→ TASK PROMPT
Copy the lines below word for word, leaving out the pictures.
— BEGIN ITEMS —
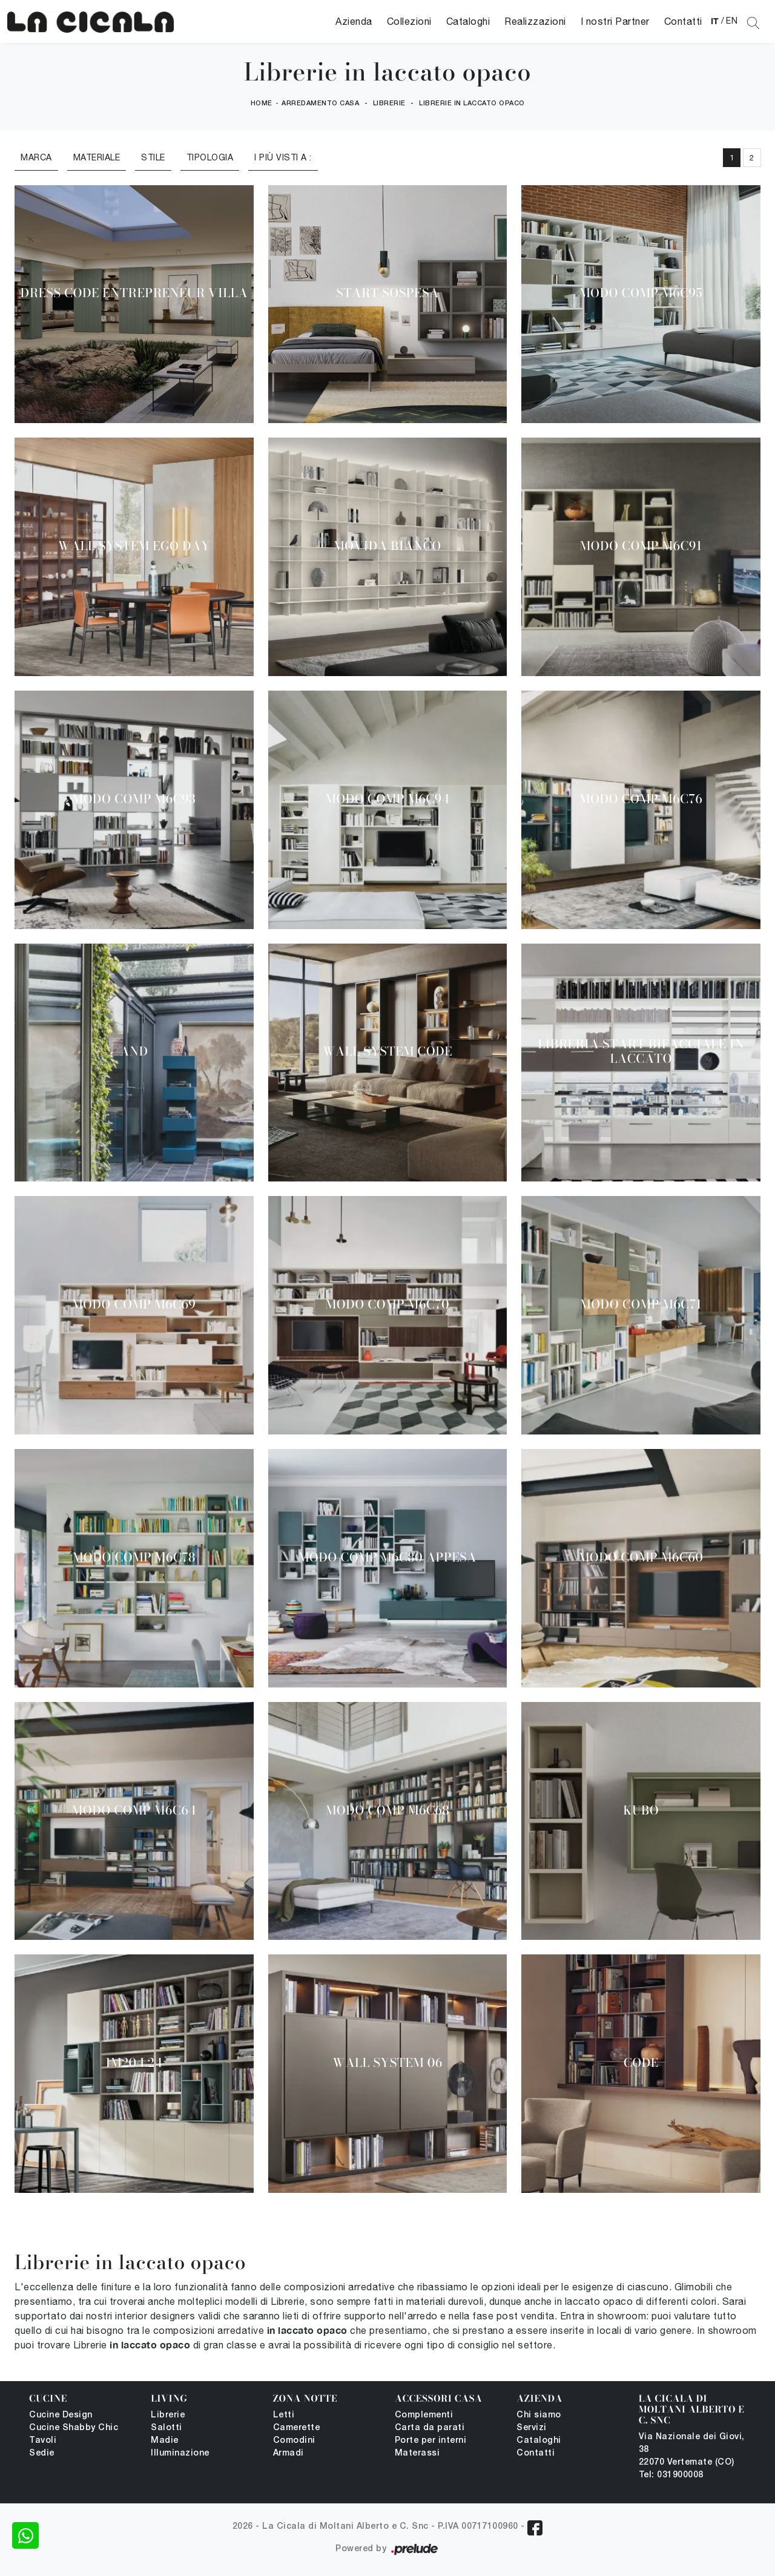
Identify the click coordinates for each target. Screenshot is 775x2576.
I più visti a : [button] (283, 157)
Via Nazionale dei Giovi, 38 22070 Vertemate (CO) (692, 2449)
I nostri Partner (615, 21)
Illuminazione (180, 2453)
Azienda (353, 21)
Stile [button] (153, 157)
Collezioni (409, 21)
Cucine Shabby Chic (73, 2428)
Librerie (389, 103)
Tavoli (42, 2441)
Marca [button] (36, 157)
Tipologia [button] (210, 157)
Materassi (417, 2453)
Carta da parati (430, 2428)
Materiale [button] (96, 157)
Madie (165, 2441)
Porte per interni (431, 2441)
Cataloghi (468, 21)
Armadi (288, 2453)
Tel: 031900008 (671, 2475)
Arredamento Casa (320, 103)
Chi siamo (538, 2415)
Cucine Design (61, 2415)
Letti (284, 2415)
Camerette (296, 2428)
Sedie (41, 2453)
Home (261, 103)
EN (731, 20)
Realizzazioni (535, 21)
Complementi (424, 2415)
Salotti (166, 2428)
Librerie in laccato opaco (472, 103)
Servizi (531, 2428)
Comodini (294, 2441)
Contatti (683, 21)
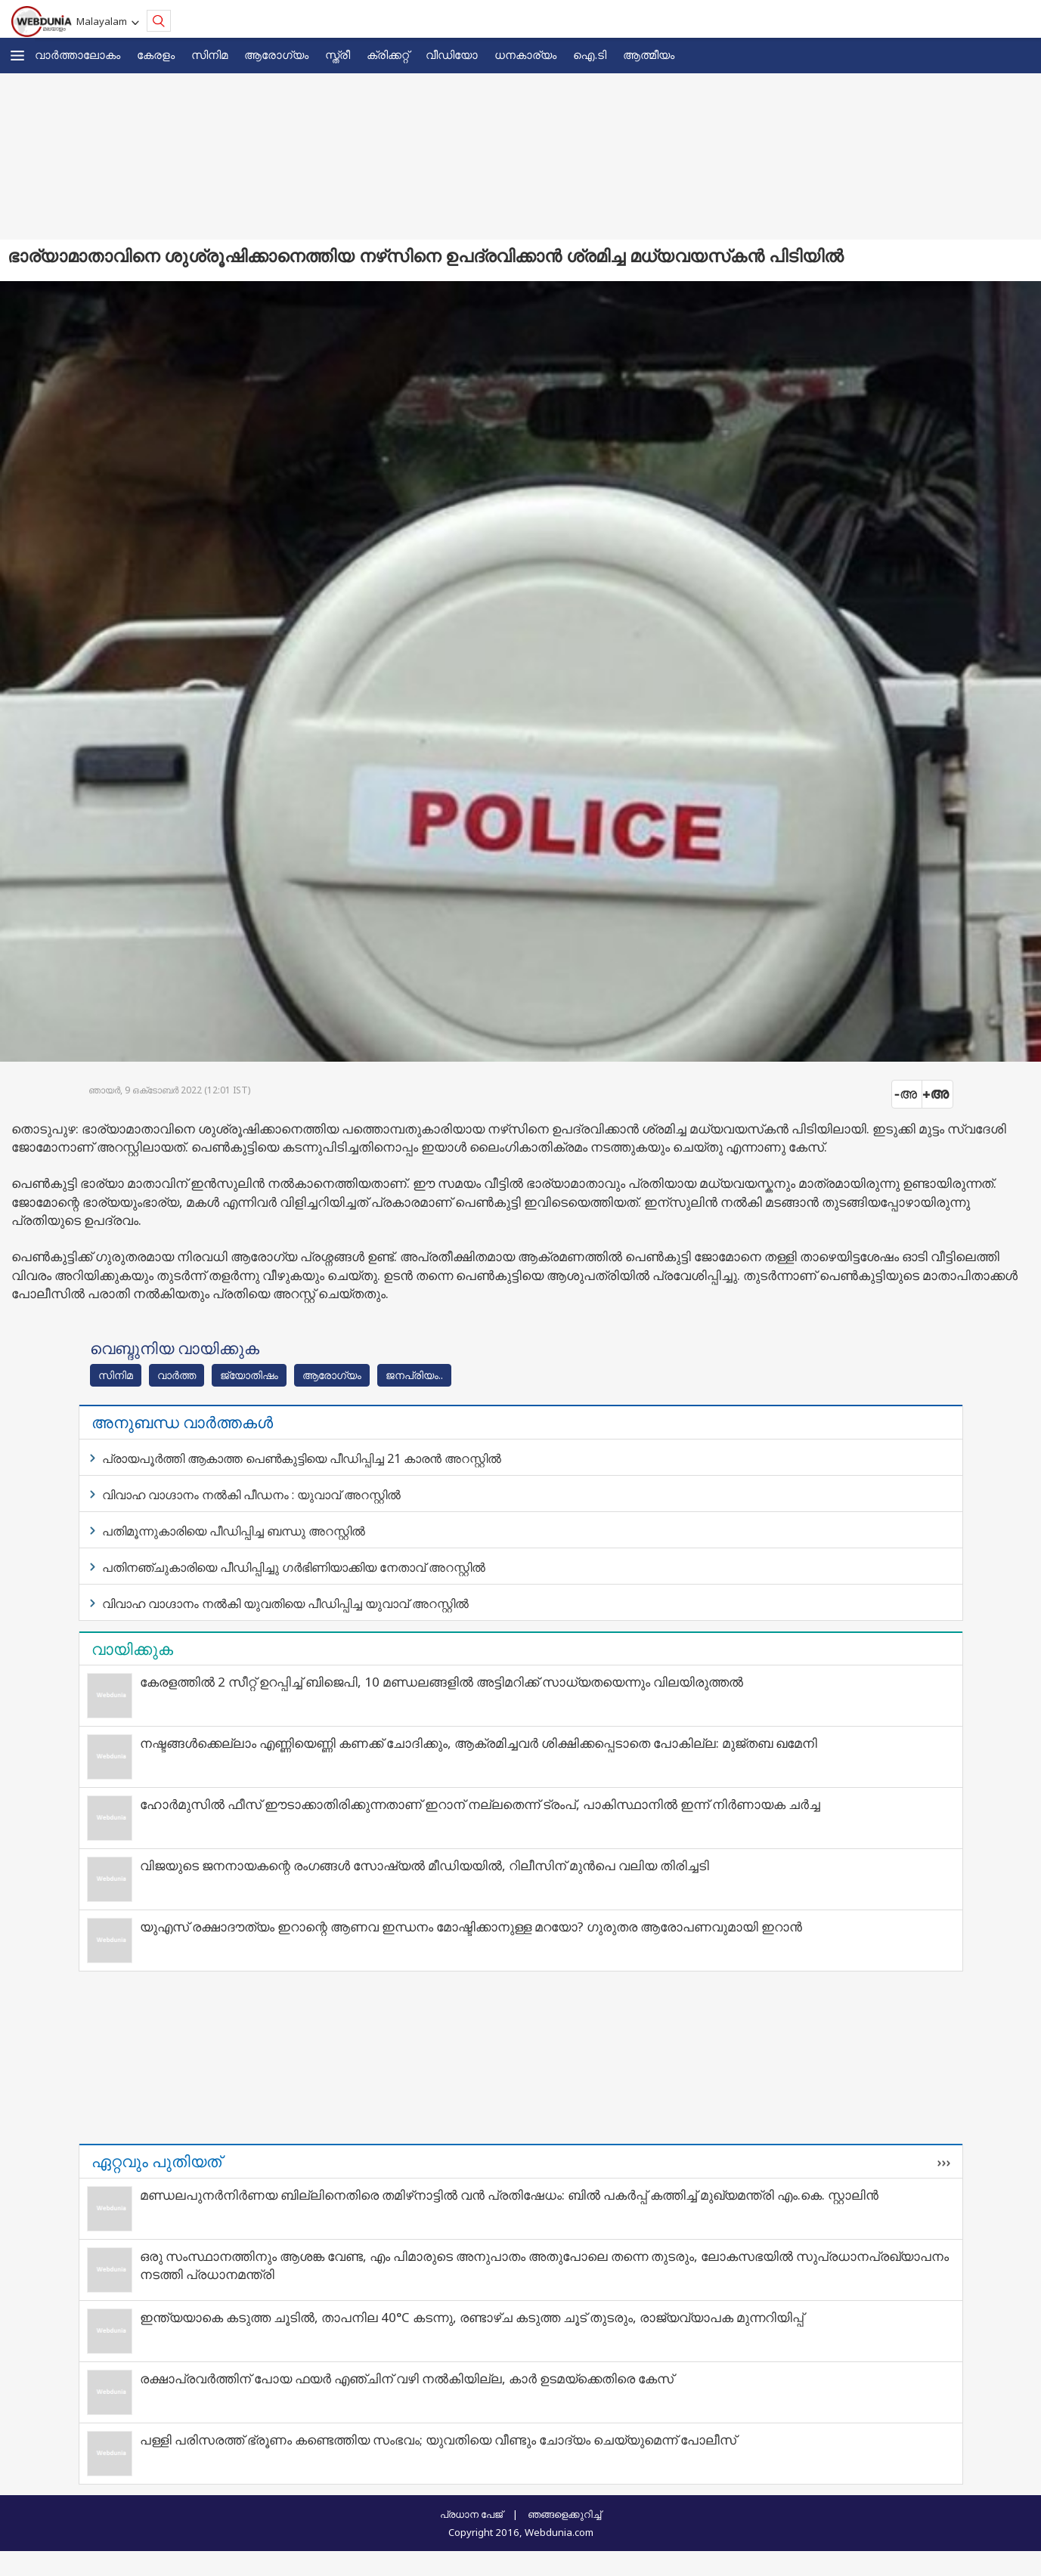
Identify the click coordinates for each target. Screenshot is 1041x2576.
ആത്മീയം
— END ITEMS —
→ ANSWER TO THE TASK
Identify the click coordinates for each target. Screenshot is 775x2576.
I più visti a : [button] (283, 157)
Via Nazionale dei Giovi, 38 22070 Vertemate (CO) (692, 2449)
I nostri Partner (615, 21)
Illuminazione (180, 2453)
Azienda (353, 21)
Stile [button] (153, 157)
Collezioni (409, 21)
Cucine Shabby Chic (73, 2428)
Librerie (389, 103)
Tavoli (42, 2441)
Marca [button] (36, 157)
Tipologia [button] (210, 157)
Materassi (417, 2453)
Carta da parati (430, 2428)
Materiale [button] (96, 157)
Madie (165, 2441)
Porte per interni (431, 2441)
Cataloghi (468, 21)
Armadi (288, 2453)
Tel: 031900008 (671, 2475)
Arredamento Casa (320, 103)
Chi siamo (538, 2415)
Cucine Design (61, 2415)
Letti (284, 2415)
Camerette (296, 2428)
Sedie (41, 2453)
Home (261, 103)
EN (731, 20)
Realizzazioni (535, 21)
Complementi (424, 2415)
Salotti (166, 2428)
Librerie in laccato opaco (472, 103)
Servizi (531, 2428)
Comodini (294, 2441)
Contatti (683, 21)
Identify the click coordinates for each target. Screenshot is 1041x2576.
ആത്മീയം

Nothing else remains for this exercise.